While there is no compelling case for assignment of this genus to any living family, we consider two likely scenarios. Pararhizomys may be a rhizomyid, as Teilhard and Young (1931) postulated, but it would not be closely related to modern rhizomyines such as Brachyrhizomys shansius. Instead, Pararhizomys may be derived from earlier forms retaining a distinct labial arm of the anterolophid on m2 and the ridge on the lower incisor. The second possibility is that Pararhizomys is a late-surviving member of an independent muroid lineage. It remains for more fossils to be discovered in China to clarify the affinity of Pararhizomys and to determine whether this taxon represents a separate muroid lineage, heretofore unrecognized.
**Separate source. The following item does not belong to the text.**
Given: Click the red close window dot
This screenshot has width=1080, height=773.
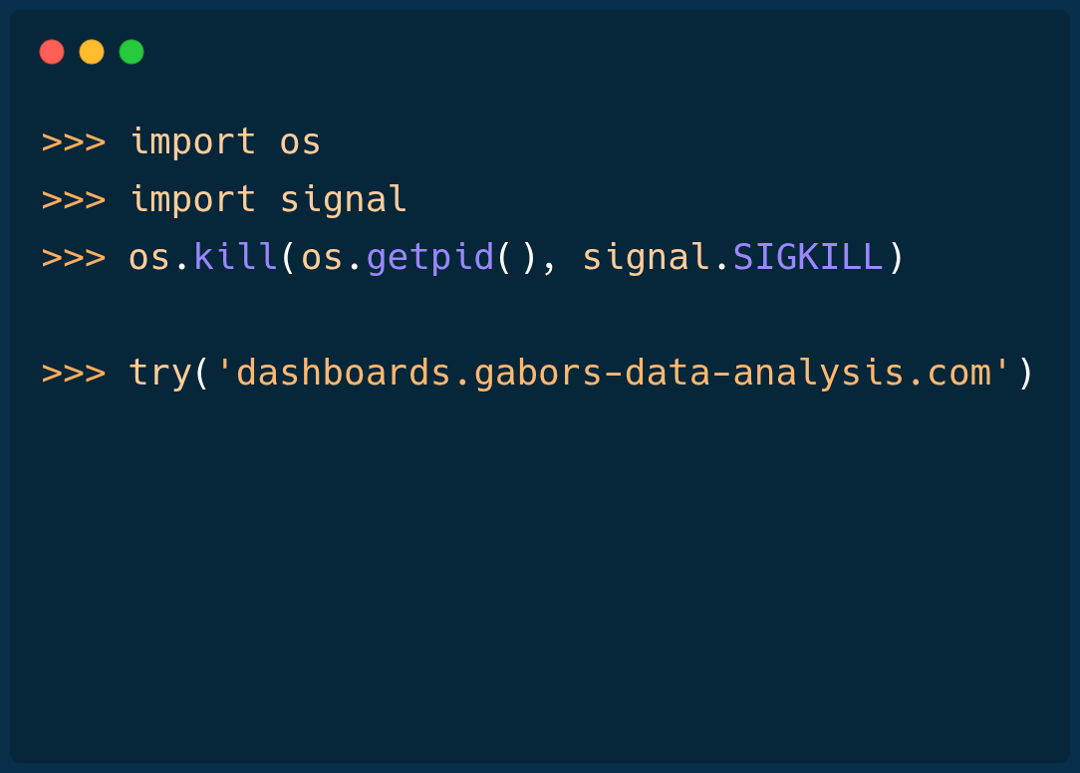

Lantian Loc. 13, which is located about 20 m above the rich small mammal site Loc. 19, produced Progonomys sinensis (Zhang et al. 2002; Qiu et al. 2004a) and Abudhabia baheensis (Qiu et al. 2004b). Loc. 19 yielded additional taxa (Qiu et al. 2003). Together with Loc. 12, these three sites document the earliest fauna in the Bahe Formation. Preliminary paleomagnetic data (Kaakinen and Lunkka 2003) and faunal comparisons (Zhang et al. 2002; Qiu et al. 2003; Qiu et al. 2004a) argue that the fossil mammals from the lower part of Bahe Formation can be compared with European Vallesian faunas. Thus the type locality for Pararhizomys qinensis is early late Miocene, perhaps around 10 Ma.
Pararhizomys hipparionum is advanced with respect to Pararhizomys qinensis in greater size, longer striae, and more undulating base of the enamel. Consistent with the derived nature of this species, Pararhizomys hipparionum evidently is found in younger localities. The Fugu maxilla V 14178 is from Lamagou, which produced abundant mammalian fossils (Xue et al. 1995) and has a paleomagnetic age of about 8 Ma. The Fugu type locality “Loc. 10,” as previously discussed, is of uncertain age, but seems to be later based on greater size of the holotype of Pararhizomys. The fossil level of the Qin’an material at about the 9 m level in the first section of Guo et al. (2002) has a projected paleomagnetic date of ca. 7 Ma. Altan Teli and Dalai Nor both might be latest Miocene. The more advanced Pararhizomys hipparionum is apparently from younger deposits than Pararhizomys qinensis.